● WORK INSTRUCTIONS: Keeping every line intact, repeat the data word for word.
* * *
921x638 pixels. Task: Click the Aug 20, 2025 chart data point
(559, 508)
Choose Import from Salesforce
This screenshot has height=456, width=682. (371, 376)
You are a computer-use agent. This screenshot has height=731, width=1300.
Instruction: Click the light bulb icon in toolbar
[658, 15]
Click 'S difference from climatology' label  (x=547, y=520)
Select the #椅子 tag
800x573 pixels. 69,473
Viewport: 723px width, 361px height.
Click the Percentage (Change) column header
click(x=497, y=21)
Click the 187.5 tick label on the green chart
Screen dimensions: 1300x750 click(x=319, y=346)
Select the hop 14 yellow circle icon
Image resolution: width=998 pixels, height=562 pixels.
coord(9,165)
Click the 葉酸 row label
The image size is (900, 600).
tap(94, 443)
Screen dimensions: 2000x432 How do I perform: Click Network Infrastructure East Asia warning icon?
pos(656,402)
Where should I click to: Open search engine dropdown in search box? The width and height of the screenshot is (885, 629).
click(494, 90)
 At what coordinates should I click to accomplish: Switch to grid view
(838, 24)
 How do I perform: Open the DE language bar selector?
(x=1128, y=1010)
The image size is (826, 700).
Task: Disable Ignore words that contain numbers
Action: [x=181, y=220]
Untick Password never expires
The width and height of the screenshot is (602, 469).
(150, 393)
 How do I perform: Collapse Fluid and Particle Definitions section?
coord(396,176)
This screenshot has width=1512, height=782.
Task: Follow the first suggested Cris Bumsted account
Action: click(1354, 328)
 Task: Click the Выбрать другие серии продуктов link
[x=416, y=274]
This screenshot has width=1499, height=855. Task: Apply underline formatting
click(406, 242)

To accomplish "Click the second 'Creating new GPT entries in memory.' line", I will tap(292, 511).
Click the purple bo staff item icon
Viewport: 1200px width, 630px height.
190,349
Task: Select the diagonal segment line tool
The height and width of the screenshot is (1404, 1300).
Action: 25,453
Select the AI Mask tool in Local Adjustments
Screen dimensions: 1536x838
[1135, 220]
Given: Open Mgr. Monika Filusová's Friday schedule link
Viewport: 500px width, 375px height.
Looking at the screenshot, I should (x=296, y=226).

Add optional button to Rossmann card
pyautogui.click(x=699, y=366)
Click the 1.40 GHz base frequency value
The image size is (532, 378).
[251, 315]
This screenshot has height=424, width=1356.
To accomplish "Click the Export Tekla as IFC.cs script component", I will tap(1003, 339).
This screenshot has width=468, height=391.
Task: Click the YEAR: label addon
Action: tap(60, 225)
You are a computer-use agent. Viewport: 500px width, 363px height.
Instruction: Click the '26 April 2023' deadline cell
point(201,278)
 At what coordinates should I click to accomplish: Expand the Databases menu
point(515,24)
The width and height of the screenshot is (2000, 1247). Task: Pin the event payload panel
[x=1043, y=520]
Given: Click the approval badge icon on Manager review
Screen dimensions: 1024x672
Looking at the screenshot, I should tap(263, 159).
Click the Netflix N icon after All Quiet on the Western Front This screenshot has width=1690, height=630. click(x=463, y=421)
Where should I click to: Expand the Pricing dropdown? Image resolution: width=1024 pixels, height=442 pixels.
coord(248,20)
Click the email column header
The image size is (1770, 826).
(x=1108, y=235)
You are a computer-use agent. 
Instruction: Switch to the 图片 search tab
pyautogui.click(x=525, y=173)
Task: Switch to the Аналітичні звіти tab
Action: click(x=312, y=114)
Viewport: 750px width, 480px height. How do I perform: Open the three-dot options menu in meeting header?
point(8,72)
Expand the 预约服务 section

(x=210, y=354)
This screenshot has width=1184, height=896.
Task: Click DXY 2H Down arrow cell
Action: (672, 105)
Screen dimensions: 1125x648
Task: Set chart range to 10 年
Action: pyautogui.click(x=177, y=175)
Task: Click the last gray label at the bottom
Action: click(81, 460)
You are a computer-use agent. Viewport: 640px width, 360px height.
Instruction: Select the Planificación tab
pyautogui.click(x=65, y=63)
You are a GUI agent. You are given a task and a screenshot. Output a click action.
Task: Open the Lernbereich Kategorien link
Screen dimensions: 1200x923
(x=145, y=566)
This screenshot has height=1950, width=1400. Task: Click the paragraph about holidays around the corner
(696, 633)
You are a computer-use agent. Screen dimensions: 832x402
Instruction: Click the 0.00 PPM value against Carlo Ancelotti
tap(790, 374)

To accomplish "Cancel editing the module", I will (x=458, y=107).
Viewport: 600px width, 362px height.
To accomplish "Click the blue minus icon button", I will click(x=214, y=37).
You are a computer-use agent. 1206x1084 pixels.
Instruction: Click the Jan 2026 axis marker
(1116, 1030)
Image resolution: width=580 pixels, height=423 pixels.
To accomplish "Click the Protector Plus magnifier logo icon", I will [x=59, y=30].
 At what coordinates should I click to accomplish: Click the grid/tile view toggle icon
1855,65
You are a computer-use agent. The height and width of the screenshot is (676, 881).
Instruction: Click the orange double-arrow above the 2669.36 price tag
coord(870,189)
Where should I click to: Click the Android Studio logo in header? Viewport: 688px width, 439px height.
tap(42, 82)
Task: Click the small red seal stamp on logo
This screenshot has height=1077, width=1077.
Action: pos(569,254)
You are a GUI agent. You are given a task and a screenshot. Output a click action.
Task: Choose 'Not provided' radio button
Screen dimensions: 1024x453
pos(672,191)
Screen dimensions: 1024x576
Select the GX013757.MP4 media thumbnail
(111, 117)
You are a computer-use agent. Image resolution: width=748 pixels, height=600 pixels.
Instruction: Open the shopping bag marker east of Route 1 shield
* * *
● RESULT OF THIS EXERCISE:
921x638 pixels. Task: Click the Aug 20, 2025 chart data point
(559, 508)
Choose Import from Salesforce
This screenshot has height=456, width=682. (371, 376)
You are a computer-use agent. This screenshot has height=731, width=1300.
Instruction: Click the light bulb icon in toolbar
[658, 15]
Click 'S difference from climatology' label  (x=547, y=520)
Select the #椅子 tag
800x573 pixels. 69,473
Viewport: 723px width, 361px height.
Click the Percentage (Change) column header
click(x=497, y=21)
Click the 187.5 tick label on the green chart
Screen dimensions: 1300x750 click(x=319, y=346)
Select the hop 14 yellow circle icon
Image resolution: width=998 pixels, height=562 pixels.
coord(9,165)
Click the 葉酸 row label
The image size is (900, 600).
tap(94, 443)
Screen dimensions: 2000x432 How do I perform: Click Network Infrastructure East Asia warning icon?
pos(656,402)
Where should I click to: Open search engine dropdown in search box? The width and height of the screenshot is (885, 629).
click(494, 90)
 At what coordinates should I click to accomplish: Switch to grid view
(838, 24)
 How do I perform: Open the DE language bar selector?
(x=1128, y=1010)
The image size is (826, 700).
Task: Disable Ignore words that contain numbers
Action: [x=181, y=220]
Untick Password never expires
The width and height of the screenshot is (602, 469).
(150, 393)
 How do I perform: Collapse Fluid and Particle Definitions section?
coord(396,176)
This screenshot has width=1512, height=782.
Task: Follow the first suggested Cris Bumsted account
Action: click(1354, 328)
 Task: Click the Выбрать другие серии продуктов link
[x=416, y=274]
This screenshot has width=1499, height=855. Task: Apply underline formatting
click(406, 242)

To accomplish "Click the second 'Creating new GPT entries in memory.' line", I will tap(292, 511).
Click the purple bo staff item icon
Viewport: 1200px width, 630px height.
190,349
Task: Select the diagonal segment line tool
The height and width of the screenshot is (1404, 1300).
Action: 25,453
Select the AI Mask tool in Local Adjustments
Screen dimensions: 1536x838
[1135, 220]
Given: Open Mgr. Monika Filusová's Friday schedule link
Viewport: 500px width, 375px height.
Looking at the screenshot, I should (x=296, y=226).

Add optional button to Rossmann card
pyautogui.click(x=699, y=366)
Click the 1.40 GHz base frequency value
The image size is (532, 378).
[251, 315]
This screenshot has height=424, width=1356.
To accomplish "Click the Export Tekla as IFC.cs script component", I will tap(1003, 339).
This screenshot has width=468, height=391.
Task: Click the YEAR: label addon
Action: tap(60, 225)
You are a computer-use agent. Viewport: 500px width, 363px height.
Instruction: Click the '26 April 2023' deadline cell
point(201,278)
 At what coordinates should I click to accomplish: Expand the Databases menu
point(515,24)
The width and height of the screenshot is (2000, 1247). Task: Pin the event payload panel
[x=1043, y=520]
Given: Click the approval badge icon on Manager review
Screen dimensions: 1024x672
Looking at the screenshot, I should tap(263, 159).
Click the Netflix N icon after All Quiet on the Western Front This screenshot has width=1690, height=630. click(x=463, y=421)
Where should I click to: Expand the Pricing dropdown? Image resolution: width=1024 pixels, height=442 pixels.
coord(248,20)
Click the email column header
The image size is (1770, 826).
(x=1108, y=235)
You are a computer-use agent. 
Instruction: Switch to the 图片 search tab
pyautogui.click(x=525, y=173)
Task: Switch to the Аналітичні звіти tab
Action: click(x=312, y=114)
Viewport: 750px width, 480px height. How do I perform: Open the three-dot options menu in meeting header?
point(8,72)
Expand the 预约服务 section

(x=210, y=354)
This screenshot has width=1184, height=896.
Task: Click DXY 2H Down arrow cell
Action: (672, 105)
Screen dimensions: 1125x648
Task: Set chart range to 10 年
Action: pyautogui.click(x=177, y=175)
Task: Click the last gray label at the bottom
Action: click(81, 460)
You are a computer-use agent. Viewport: 640px width, 360px height.
Instruction: Select the Planificación tab
pyautogui.click(x=65, y=63)
You are a GUI agent. You are given a task and a screenshot. Output a click action.
Task: Open the Lernbereich Kategorien link
Screen dimensions: 1200x923
(x=145, y=566)
This screenshot has height=1950, width=1400. Task: Click the paragraph about holidays around the corner
(696, 633)
You are a computer-use agent. Screen dimensions: 832x402
Instruction: Click the 0.00 PPM value against Carlo Ancelotti
tap(790, 374)

To accomplish "Cancel editing the module", I will (x=458, y=107).
Viewport: 600px width, 362px height.
To accomplish "Click the blue minus icon button", I will click(x=214, y=37).
You are a computer-use agent. 1206x1084 pixels.
Instruction: Click the Jan 2026 axis marker
(1116, 1030)
Image resolution: width=580 pixels, height=423 pixels.
To accomplish "Click the Protector Plus magnifier logo icon", I will [x=59, y=30].
 At what coordinates should I click to accomplish: Click the grid/tile view toggle icon
1855,65
You are a computer-use agent. The height and width of the screenshot is (676, 881).
Instruction: Click the orange double-arrow above the 2669.36 price tag
coord(870,189)
Where should I click to: Click the Android Studio logo in header? Viewport: 688px width, 439px height.
tap(42, 82)
Task: Click the small red seal stamp on logo
This screenshot has height=1077, width=1077.
Action: pos(569,254)
You are a GUI agent. You are given a task and a screenshot. Output a click action.
Task: Choose 'Not provided' radio button
Screen dimensions: 1024x453
pos(672,191)
Screen dimensions: 1024x576
Select the GX013757.MP4 media thumbnail
(111, 117)
You are a computer-use agent. Image resolution: width=748 pixels, height=600 pixels.
Instruction: Open the shopping bag marker east of Route 1 shield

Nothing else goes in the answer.